Revoir la question palestinienne: entretien avec Ilan Pappe

L’historien israélien Ilan Pappe était en visite au Canada. Paul Weinberg en a profité pour l’interviewer sur son travail à contre-courant du mythe israélien, sur la solution à un Etat et sur la campagne de boycott.

 
Paul Weinberg: Les historiens comprennent-ils toute l'histoire derrière les événements en 1948 impliquant l'expulsion des habitants palestiniens de ce qui constitue aujourd'hui Israël ?Jusqu’à quel point les archives en Israël sont-elles accessibles ?
 
Ilan Pappe: Les historiens comprennent de différentes manières un tel chapitre contesté de l’histoire. Cela dépend beaucoup de leur position via à vis du conflit actuel, parce que ces événements font partie de notre réalité contemporaine en Israël et en Palestine. Il y a deux approches basiques du conflit : une sioniste et une palestinienne. Ce qui est arrivé au cours des 20 à 25 dernières années est que la plupart des historiens  professionnels et avec eux une grande partie de la population ont eu tendance à considérer la perspective sioniste, comme une fausse tentative pour couvrir un crime commis contre les Palestiniens en 1948 quand la moitié d'entre eux a été expulsée par la force de leur patrie. 
 
Le développement le plus intéressant à cet égard est le fait que pas mal d’historiens sionistes, contrairement à leurs prédécesseurs dans la mise en place historiographique sioniste, acceptent que la moitié de la population indigène de la Palestine ait été expulsée, mais ils voient cela comme un acte de légitime défense justifié. Donc, la dernière étape dans la tentative historiographique de comprendre, comme vous le dites, c'est un débat moral de savoir si, au nom d'une menace supposée, un nettoyage ethnique et des massacres peuvent être justifiés.

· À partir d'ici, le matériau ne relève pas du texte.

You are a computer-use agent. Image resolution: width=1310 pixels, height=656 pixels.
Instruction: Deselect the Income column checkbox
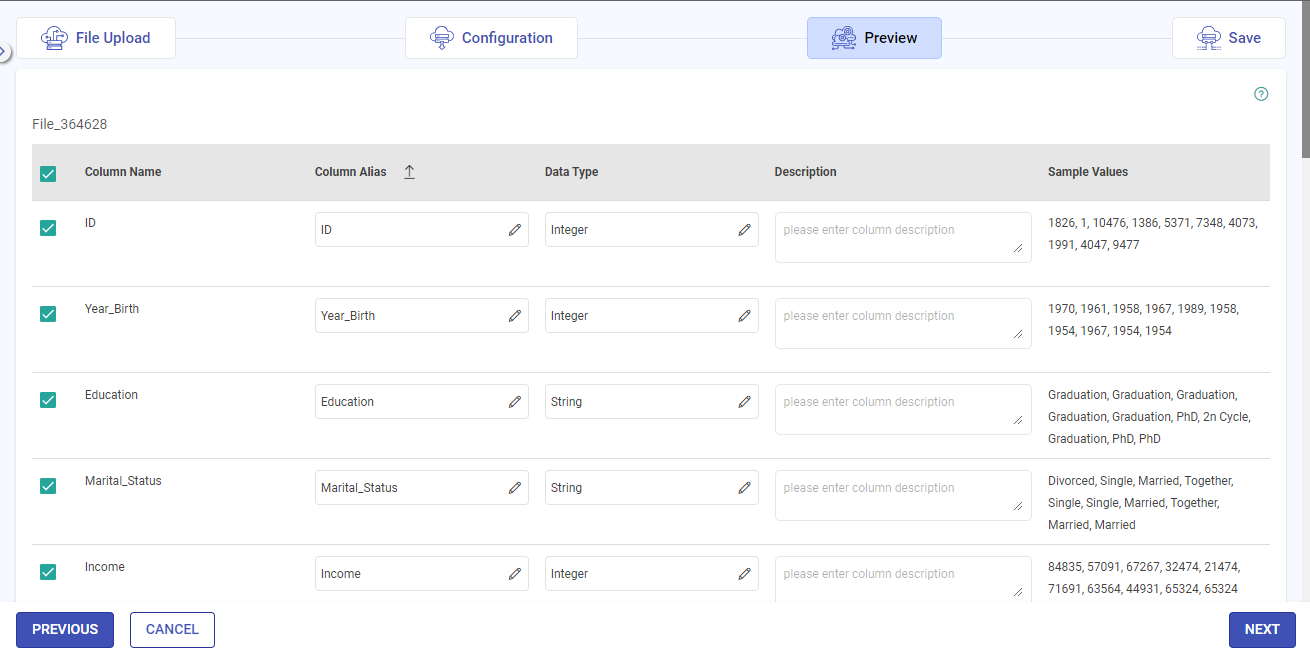[x=48, y=572]
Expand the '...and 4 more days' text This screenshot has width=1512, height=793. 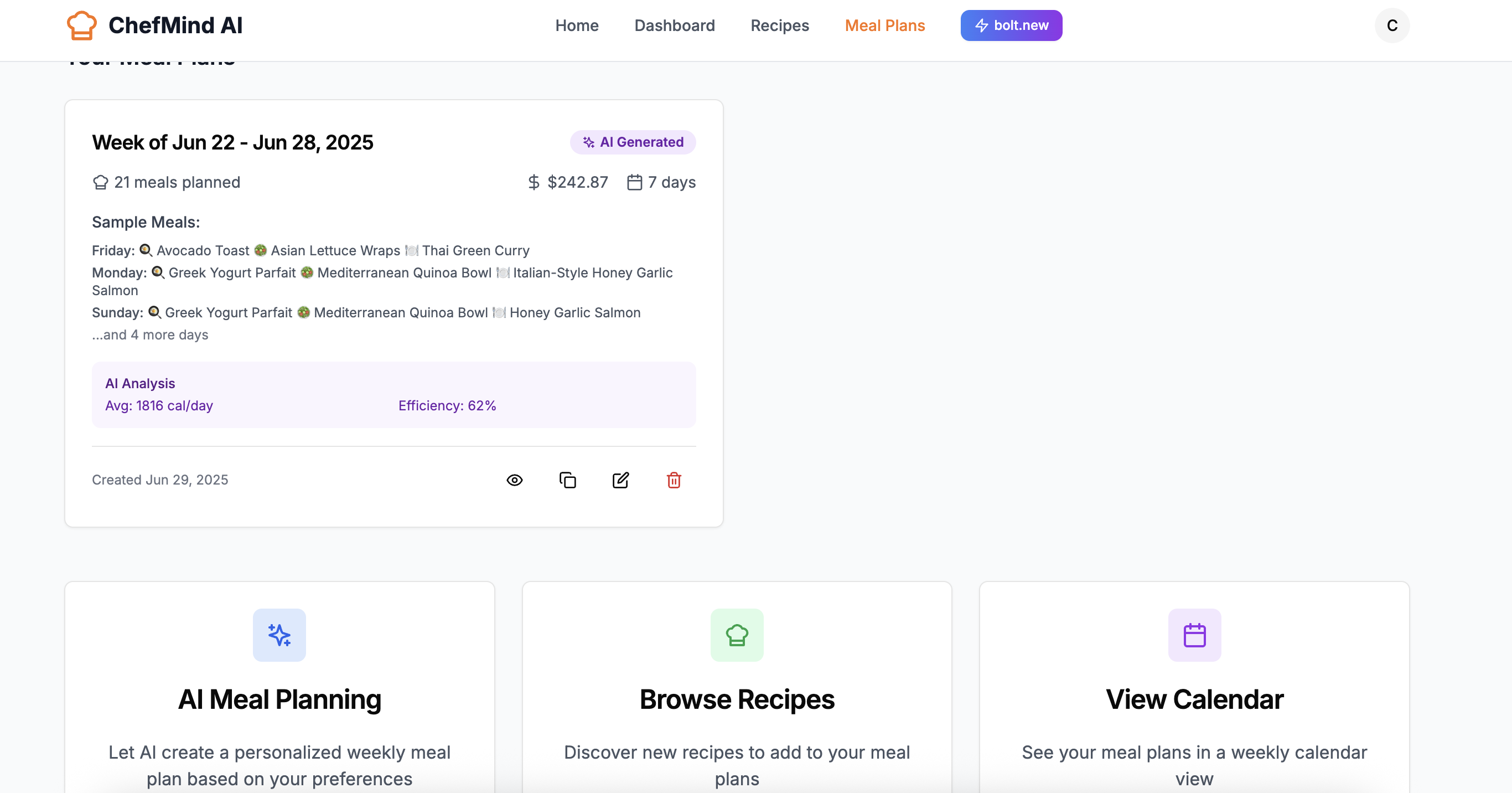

Les archives en Israël étaient habituellement tout à fait accessibles. Mais tout élément qui est maintenant considéré comme potentiellement nuisible à l'image de l'État est désormais beaucoup plus difficile d'accès. Mais, il y a encore, pour le moment, suffisamment pour appuyer une meilleure compréhension de la situation de 1948 et au-delà.
 
PW: Sur quoi portent vos recherches universitaires en ce moment?
 
IP: Je travaille sur plusieurs projets. L'un d'eux est appelé "l'idée d'Israël". Il s'agit d'une histoire de pouvoir et de savoir en Israël, et un autre est l'histoire des débuts de l'occupation de 1967.
 
PW: Pourquoi vivez-vous au Royaume-Uni plutôt qu’en Israël? Est-il dangereux pour vous de vivre en Israël, dans les circonstances politiques actuelles?
 
IP: J’essaye de vivre dans les deux endroits, en fait, mais je dois travailler au Royaume-Uni puisque j’ai été évincé du milieu universitaire israélien. Je ne pense pas que le danger, pour les personnes comme moi, dépende de l'endroit où nous sommes. Ca dépend plutôt du degré de désespoir des Israéliens et de leurs partisans à l'intérieur comme à l'extérieur.  Ca dépend aussi de leur degré de renoncement à la charade démocratique.
 
 PW: Comment envisagez-vous la solution d’un seul Etat? Est-il possible pour des deux nations hostiles de vivre dans un même État? Je parle en tant que Canadien vivant dans un Etat binational qui fonctionne quoiqu’il en soit.
 
 IP: Il y a déjà une solution à un État en place – il n'y a qu'un seul État et un régime de contrôle de la terre entre le Jourdain et la Méditerranée. Donc, la question n’est pas d’obtenir que des nations hostiles vivent ensemble, mais de convaincre les oppresseurs de mettre fin à l'oppression. Donc, on doit rechercher une combinaison d'une pression extérieure sur l'oppresseur et un effort d'éducation à l'intérieur pour changer les relations de pouvoir dans l'État déjà existant.
 
PW: Norman Finkelstein dit qu'une solution à deux États est encore faisable en vertu du droit international, même avec le grand nombre de colons juifs sur la terre palestinienne. Il suggère également que la campagne de boycott et de désinvestissement contre Israël n'a pas vraiment fonctionné. Quelle est votre réponse ?
 
 IP: Je pense que les solutions à deux États sont dépassées. Seule une personne qui n'a pas été pendant un certain temps dans les territoires occupés peut encore penser qu’il y a une possibilité de créer un quelconque Etat là-bas, même si la volonté internationale d’imposer cette solution avait existé. Au contraire, il n'y a pas cette volonté internationale parce que les élites politiques sont réticentes à le faire. Donc, la réalité est celle d'un seul État comme je l'ai souligné. Les élites politiques en Occident sont également réticentes à arrêter l'oppression sur le terrain, comme ils l'étaient à l'apogée de l'apartheid en Afrique du Sud.
 
Donc, vous aviez alors besoin, et vous avez besoin maintenant, d’une forte pression de la société civile sur les élites politiques pour changer de cap. Et c'est le rôle essentiel que le mouvement BDS joue et jouera. Le seul souci réel, et c'est en effet le seul atout qu'il rest aux Palestiniens vis-à-vis des Israëliens, c'est d'accorder une légitimité morale et internationale aux Juifs en Palestine.Le mouvement BDS met en évidence que malgré toute sa puissance, Israël ne recevra jamais cette légitimité tant que les Palestiniens ne la lui accorderont pas (cela Netanyahou l’a très bien compris quand il a exigé que, en dépit de la pagaille au sein de la direction de l'AP,  Israël soit reconnu en tant qu'État juif). Mis à part les nouveaux efforts de l'unité palestinienne et la réorganisation de la question de la représentation (la résurrection de l'OLP), le mouvement BDS est le développement le plus important en Palestine de la dernière décennie.
 
 Paul Weinberg est journaliste indépendant et écrivain à Toronto.